Results: Among the study population (n = 38 patients), 18 patients (47%) had elevated cTnI levels (mean ± SD 1.6 ± 0.7 ng/mL, range 0.7-3.7 ng/mL, median, 1.4 ng/mL), and comprised the cTnI-positive group. In the other 20 patients, the serum cTnI levels were normal (≤0.4 ng/mL), and they comprised the cTnI-negative group. In the cTnI-positive group (n = 18 patients), 12 patients (67%) had right ventricular dilatation/hypokinesia, compared with 3 patients (15%) in the cTnI-negative group (n = 20 patients, P = .004). Right ventricular systolic pressure was significantly higher in the cTnI-positive group (51 ± 8 mm Hg vs 40 ± 9 mm Hg, P = .002). Cardiogenic shock developed in a significantly higher number of patients with elevated serum cTnI levels (33% vs 5%, P = .01). In patients with elevated cTnI levels, the odds ratio for development of cardiogenic shock was 8.8 (95% CI 2.5-21).
Conclusions: Patients with acute pulmonary embolism with elevated serum cTnI levels are at a higher risk for the development of right ventricular dysfunction and cardiogenic shock. Serum cTnI has a role in risk stratification and short-term prognostication in patients with acute pulmonary embolism.

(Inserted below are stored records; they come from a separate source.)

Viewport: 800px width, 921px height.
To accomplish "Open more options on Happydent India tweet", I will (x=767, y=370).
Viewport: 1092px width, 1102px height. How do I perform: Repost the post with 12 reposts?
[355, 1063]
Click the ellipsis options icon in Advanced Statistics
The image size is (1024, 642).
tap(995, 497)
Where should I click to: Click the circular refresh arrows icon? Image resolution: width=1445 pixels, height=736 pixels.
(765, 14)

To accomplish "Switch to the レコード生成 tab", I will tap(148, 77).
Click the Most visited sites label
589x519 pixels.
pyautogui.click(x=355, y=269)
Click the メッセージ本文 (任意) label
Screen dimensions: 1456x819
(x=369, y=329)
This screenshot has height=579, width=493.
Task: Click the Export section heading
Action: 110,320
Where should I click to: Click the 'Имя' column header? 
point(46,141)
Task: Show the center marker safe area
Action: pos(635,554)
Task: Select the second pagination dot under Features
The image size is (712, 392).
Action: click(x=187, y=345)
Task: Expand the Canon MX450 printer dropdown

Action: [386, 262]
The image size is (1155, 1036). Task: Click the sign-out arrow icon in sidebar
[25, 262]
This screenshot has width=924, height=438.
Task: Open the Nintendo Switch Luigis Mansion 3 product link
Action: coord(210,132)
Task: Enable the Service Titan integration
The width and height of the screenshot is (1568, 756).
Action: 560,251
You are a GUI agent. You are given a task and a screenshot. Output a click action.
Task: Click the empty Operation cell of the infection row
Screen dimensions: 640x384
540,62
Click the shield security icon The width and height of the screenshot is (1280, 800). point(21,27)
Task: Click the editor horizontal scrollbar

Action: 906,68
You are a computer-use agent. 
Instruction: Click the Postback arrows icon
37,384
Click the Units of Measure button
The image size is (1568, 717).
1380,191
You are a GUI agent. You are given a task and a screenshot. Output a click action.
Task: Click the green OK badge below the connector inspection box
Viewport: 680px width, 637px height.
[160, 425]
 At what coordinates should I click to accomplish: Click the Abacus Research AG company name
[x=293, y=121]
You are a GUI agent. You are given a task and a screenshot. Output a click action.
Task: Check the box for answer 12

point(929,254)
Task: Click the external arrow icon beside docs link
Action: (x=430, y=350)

Right ventricular dysfunction is a frequent consequence of severe pulmonary embolism, and correlates well with poor prognosis and higher mortality rates. The embolic obstruction and vasoconstriction of pulmonary arteries lead to an increase in pulmonary artery and right ventricular pressures and right ventricular dilatation in response to right ventricular pressure overload. An acute rise in pulmonary artery and right ventricular pressures and subsequent dilatation of the right ventricle may cause regional right ventricular ischemia and injury and, therefore, release cardiac troponin I (cTnI) without obstructive coronary artery disease. The field of cardiac biochemical markers is in a dynamic state, and in recent years, cardiac troponins have emerged as sensitive and specific markers for detecting myocardial injury, facilitating rapid bedside diagnosis and early risk stratification. Troponins I and T are the regulatory subunit of the troponin complex associated with the actin thin filament within muscle cells. Because cTnI is exclusively of cardiac origin and does not express in the skeletal muscle at any developmental stage, it has been shown to be highly specific for the detection of myocardial injury. This study was conducted to evaluate the clinical usefulness of cTnI in assessment of right ventricular involvement and short-term prognosis in acute pulmonary embolism.